Changing Colorado’s Minimum Wage Law

This year may be a different story

Twice before, the General Assembly has considered legislation that purported to allow local governments (municipalities and counties) in Colorado the ability to set a minimum wage different than the state minimum wage.  Each time, the legislation failed in a split legislature. In 2019, a different outcome is likely.

american bills business cheque

The premise behind the prior legislation was to repeal a statute enacted in 1998 that specifically preempts local governments from setting their own minimum wage. The Colorado Municipal League was neutral on both the 1998 preemption bill and the 2015 and 2018 attempts to repeal it.  When the preemption was enacted, prior Colorado Supreme Court decisions on wage regulation already seemed to clearly preempt any local variances, and the subsequent enactment of a minimum wage in the constitution clearly established the floor. In 2019, the minimum wage is $11.10 and it will rise to $12.00 in 2020. The attempts to repeal the preemption would not have changed prior case law or the minimum wage established in the constitution.

However, this year things may be different.  HB 19-1210 was recently introduced that both repeals the existing preemption and grants specific authority to local governments to set a higher minimum wage than the state. The grant of authority is the element that has been missing, and CML expects that the legislation will be fine-tuned even more on the authority granted to local governments.
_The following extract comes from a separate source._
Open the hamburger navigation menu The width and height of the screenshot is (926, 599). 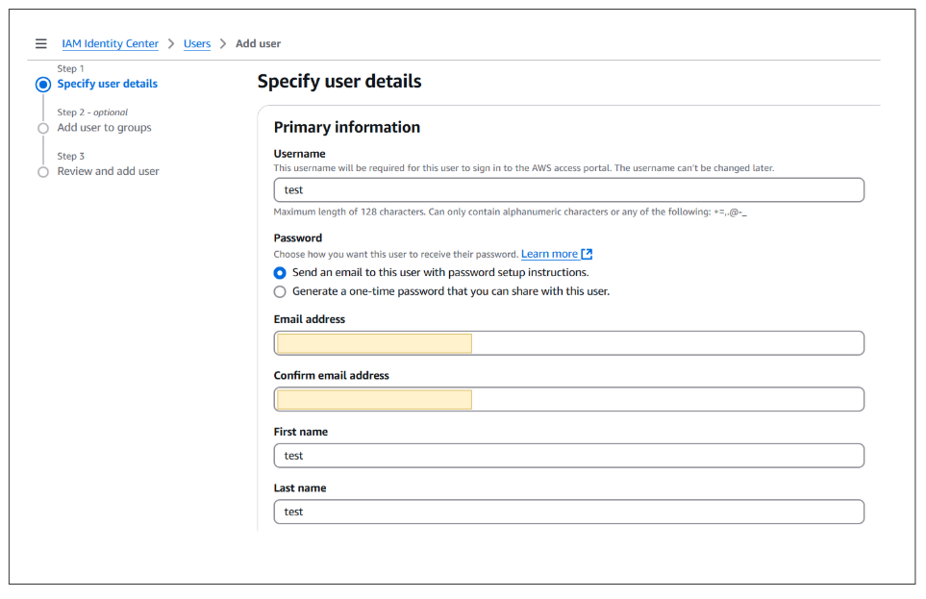[x=40, y=44]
Given the high degree of local control in the legislation, which seems destined to be enacted this year, CML has thrown support behind the bill. Yet, wage regulation is a tricky business, even at a statewide level, and the League’s support should be understood as support for the authority to be held at the local level, even if it means nothing changes. That may not completely align with the goals of the HB 1210 proponents that argue $11.10 – and ultimately $12.00 on January 1, 2020 – is not a living wage and that it must be allowed to exceed the state’s minimum in areas of the state with the highest costs of living.
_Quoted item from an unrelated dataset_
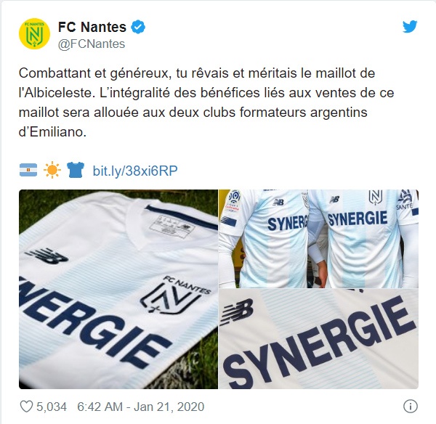436x424 pixels.
Task: Click the FC Nantes crest on jersey photo
Action: (177, 295)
CML is agnostic as to whether or not the minimum wage should be increased but fully supports the authority granted to local governments to decide. If HB 19-1210 is signed into law, then it will be incumbent upon municipal leaders  to engage with employers and citizens in their communities, as well as with other municipalities and counties, on whether or not and to what extent there should be local variances. They will have to consider the ripple effects in the employment market of even one municipality or county increasing the minimum wage and work together. This kind of collaboration occurs every day in local government on a number of issues that most people are not even aware of. Thankfully, there are other areas of the country from which experience and data can be studied.

HB 19-1210 will get its first hearing on March 6 in the House Transportation and Local Government Committee. It is very likely that the legislation will move quickly through the House and possibly even the Senate. If enacted, the legislation would become effective on August 2, 2019.